EXERCISE PROMPT » Report each line of the records where "Årets" occurs.
** INPUT follows **
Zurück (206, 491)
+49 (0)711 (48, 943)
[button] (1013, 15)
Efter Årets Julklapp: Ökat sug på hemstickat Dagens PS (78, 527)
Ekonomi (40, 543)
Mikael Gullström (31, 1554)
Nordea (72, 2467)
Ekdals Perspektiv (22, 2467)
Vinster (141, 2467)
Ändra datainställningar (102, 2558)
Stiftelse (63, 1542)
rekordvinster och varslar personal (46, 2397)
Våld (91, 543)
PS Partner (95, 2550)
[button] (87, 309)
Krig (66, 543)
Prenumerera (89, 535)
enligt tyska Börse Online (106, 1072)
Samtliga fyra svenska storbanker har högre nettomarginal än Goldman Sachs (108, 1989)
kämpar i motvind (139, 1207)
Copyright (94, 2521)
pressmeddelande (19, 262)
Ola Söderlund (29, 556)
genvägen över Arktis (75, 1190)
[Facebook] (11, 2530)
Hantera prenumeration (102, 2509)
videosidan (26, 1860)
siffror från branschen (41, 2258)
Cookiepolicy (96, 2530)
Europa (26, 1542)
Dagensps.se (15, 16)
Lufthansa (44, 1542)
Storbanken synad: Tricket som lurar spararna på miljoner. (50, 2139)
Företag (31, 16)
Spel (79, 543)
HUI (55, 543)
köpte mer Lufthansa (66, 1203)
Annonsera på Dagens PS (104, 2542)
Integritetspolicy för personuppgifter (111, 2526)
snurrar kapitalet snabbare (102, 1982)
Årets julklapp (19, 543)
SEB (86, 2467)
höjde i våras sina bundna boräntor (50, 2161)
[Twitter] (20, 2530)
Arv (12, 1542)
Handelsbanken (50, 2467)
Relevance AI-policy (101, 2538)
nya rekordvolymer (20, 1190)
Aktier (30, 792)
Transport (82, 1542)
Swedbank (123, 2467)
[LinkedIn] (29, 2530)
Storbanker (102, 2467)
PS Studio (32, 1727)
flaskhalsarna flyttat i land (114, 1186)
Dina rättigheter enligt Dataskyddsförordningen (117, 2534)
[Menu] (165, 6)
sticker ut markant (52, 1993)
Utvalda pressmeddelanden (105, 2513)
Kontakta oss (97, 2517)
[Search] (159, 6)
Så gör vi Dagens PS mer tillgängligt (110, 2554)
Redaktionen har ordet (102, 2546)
** End of INPUT **
WRITTEN REPLY »
Efter Årets Julklapp: Ökat sug på hemstickat Dagens PS (78, 527)
Årets julklapp (19, 543)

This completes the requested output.